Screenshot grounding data
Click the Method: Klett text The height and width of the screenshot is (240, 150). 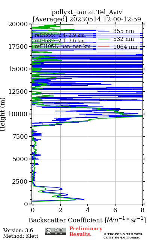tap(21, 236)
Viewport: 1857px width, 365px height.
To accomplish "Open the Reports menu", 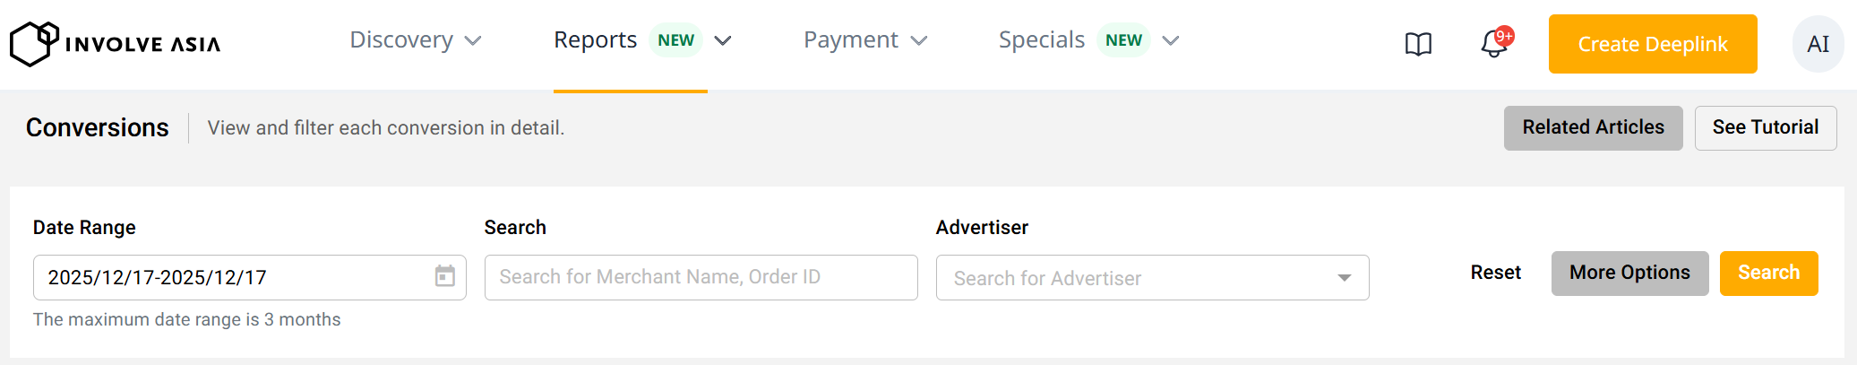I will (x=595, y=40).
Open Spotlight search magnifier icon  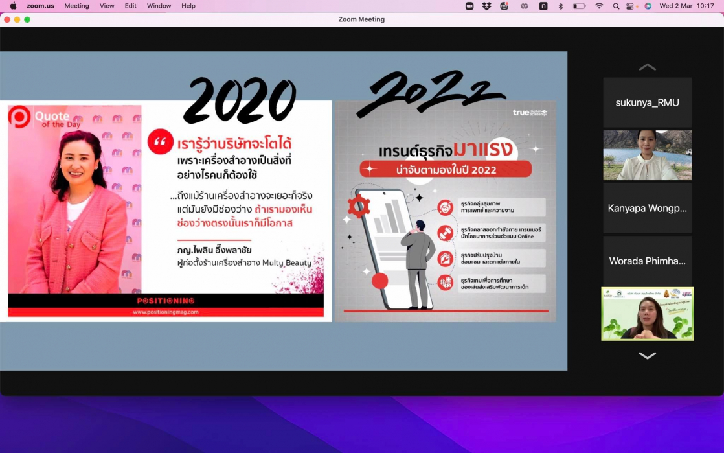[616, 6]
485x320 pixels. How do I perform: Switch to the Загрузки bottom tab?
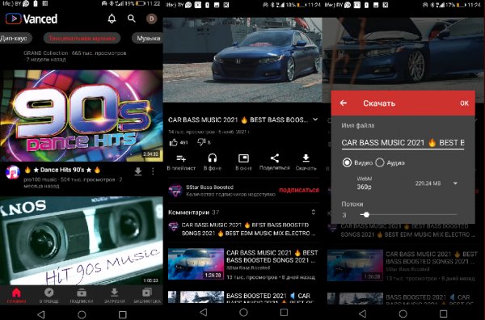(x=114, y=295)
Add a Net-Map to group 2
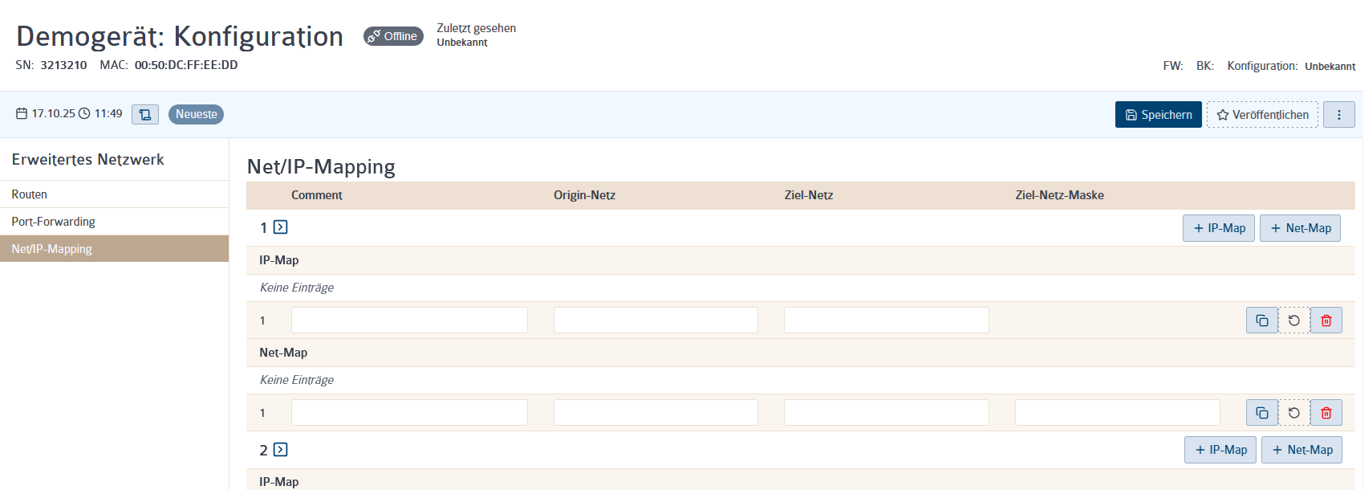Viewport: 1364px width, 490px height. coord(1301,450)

* * *

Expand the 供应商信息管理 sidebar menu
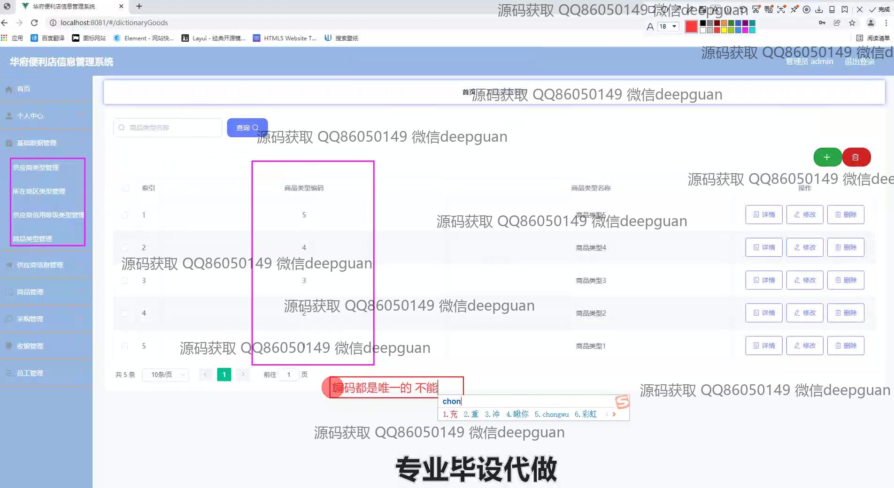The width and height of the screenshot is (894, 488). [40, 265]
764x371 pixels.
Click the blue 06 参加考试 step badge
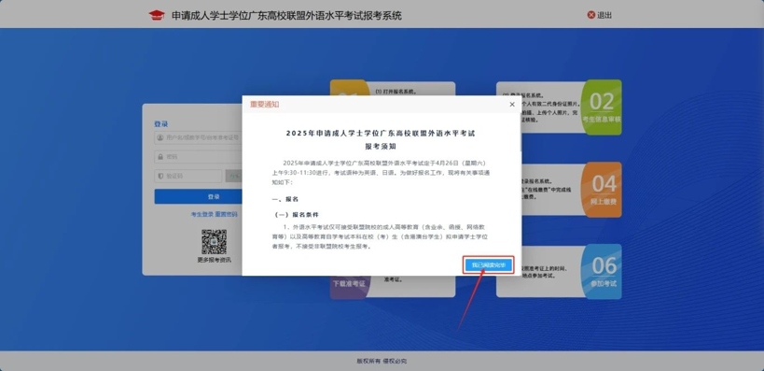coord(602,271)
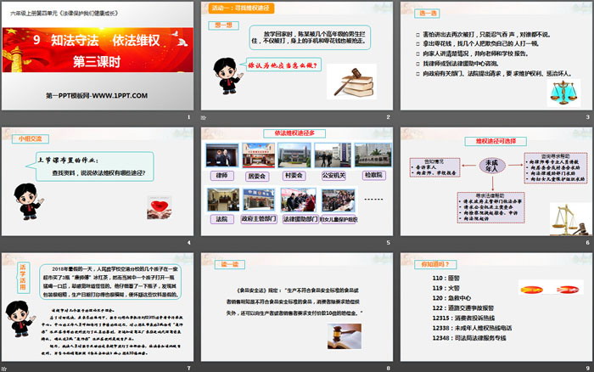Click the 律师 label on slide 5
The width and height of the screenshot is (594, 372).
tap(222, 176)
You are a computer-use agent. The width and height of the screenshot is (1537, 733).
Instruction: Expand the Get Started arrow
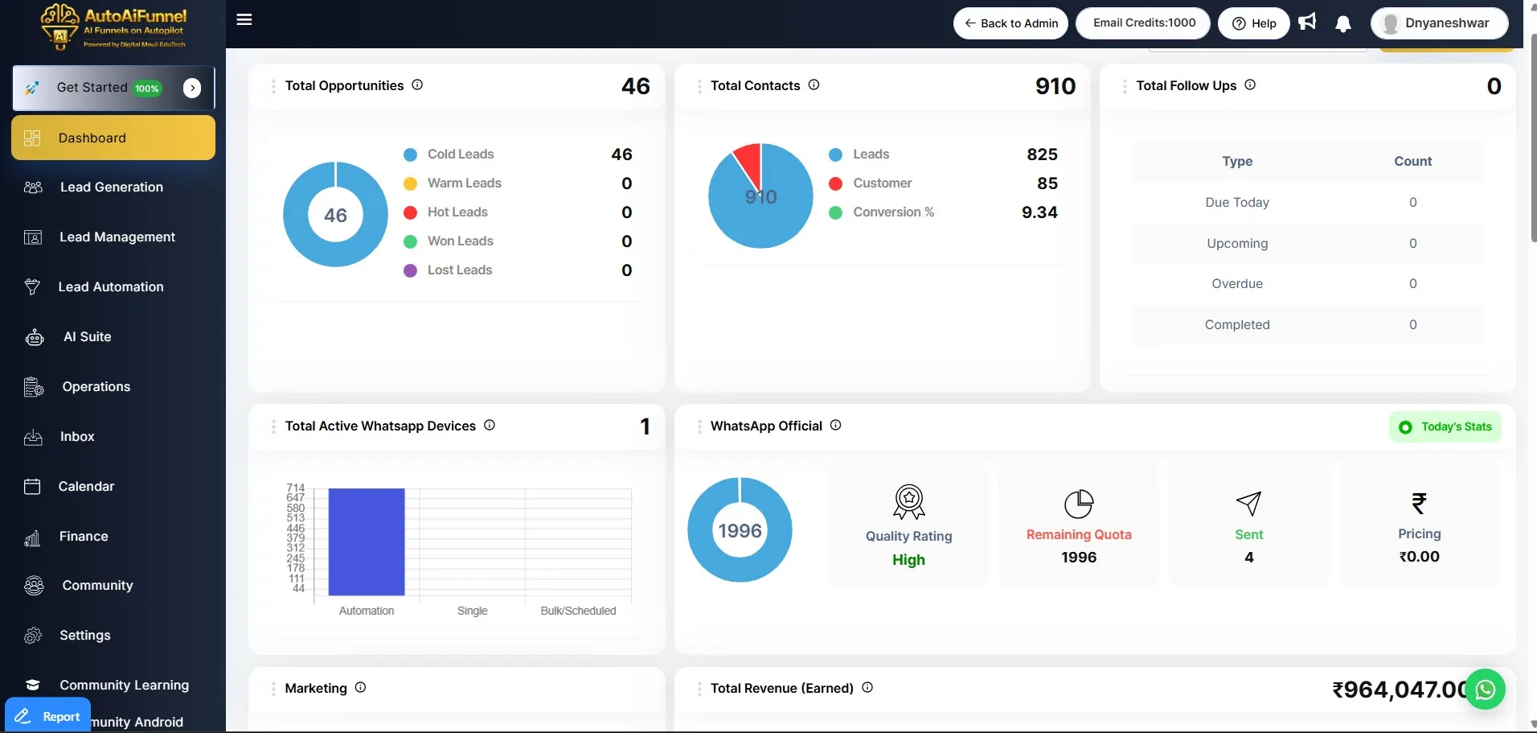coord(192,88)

* * *

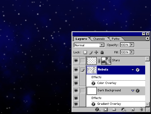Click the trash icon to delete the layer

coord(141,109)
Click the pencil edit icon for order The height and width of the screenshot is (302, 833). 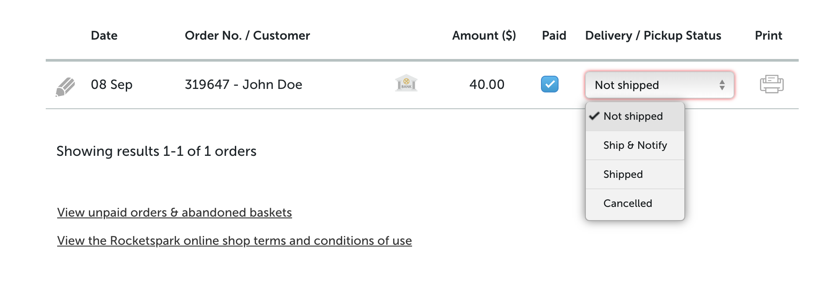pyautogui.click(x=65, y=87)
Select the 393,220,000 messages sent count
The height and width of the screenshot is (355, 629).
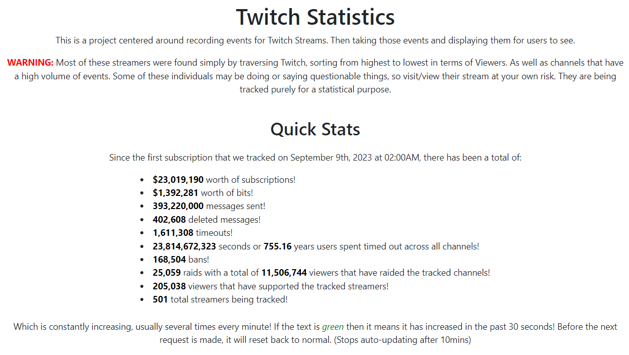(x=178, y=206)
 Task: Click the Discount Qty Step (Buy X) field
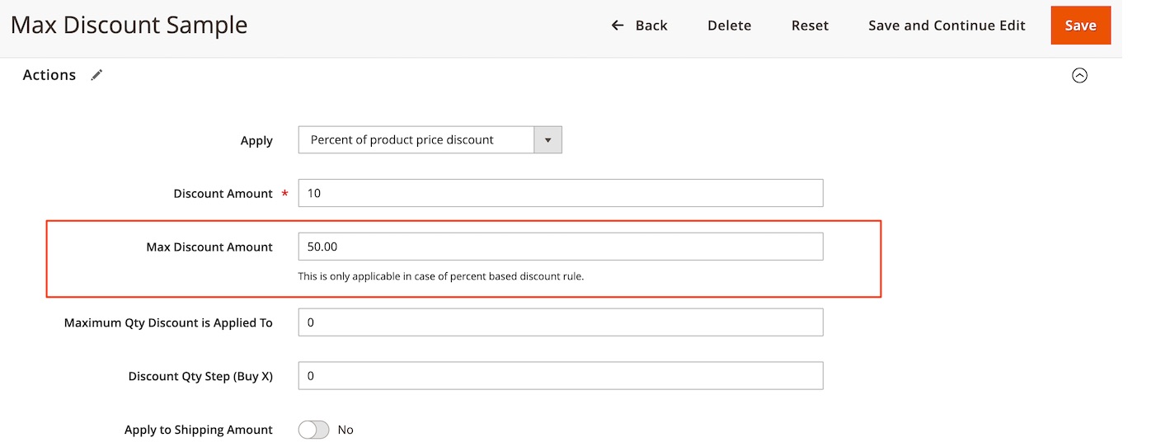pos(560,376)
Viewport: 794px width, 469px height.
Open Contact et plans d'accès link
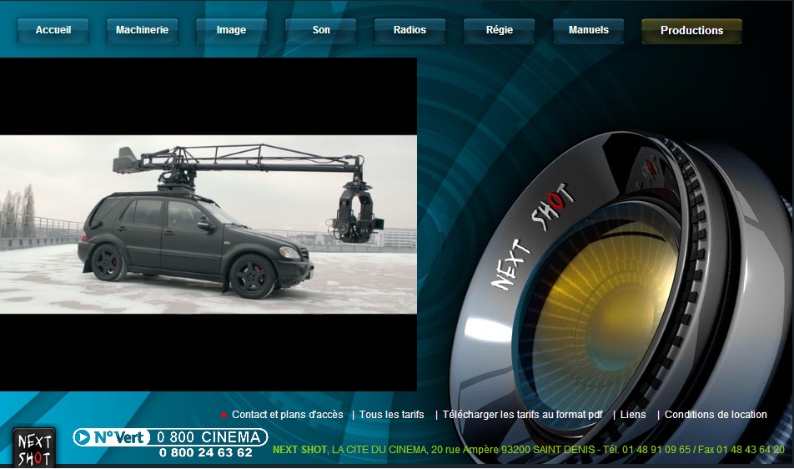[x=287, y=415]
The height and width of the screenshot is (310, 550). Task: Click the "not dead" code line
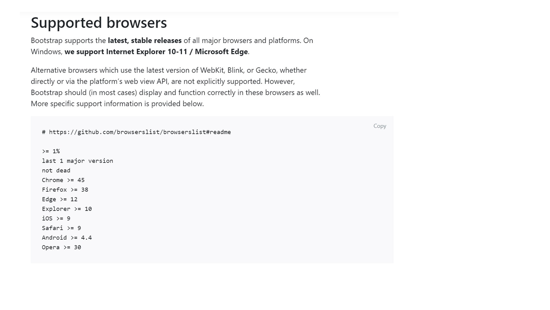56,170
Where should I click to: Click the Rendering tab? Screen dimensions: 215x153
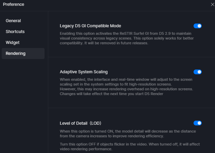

Task prompt -> A verbatim reproduction is expected: starting at the line above that has "The height and width of the screenshot is (355, 629).", ending at the line that has "Where should I", both included, and with no pictures and no other lines.

Written answer ->
The height and width of the screenshot is (355, 629).
(x=178, y=206)
 Task: Click the Discount Qty Step (Buy X) field
pos(560,376)
Viewport: 794px width, 469px height.
Open Contact et plans d'accès link
[x=287, y=415]
The height and width of the screenshot is (310, 550). Task: Click the "not dead" code line
56,170
Where should I click to: Click the Rendering tab? Screen dimensions: 215x153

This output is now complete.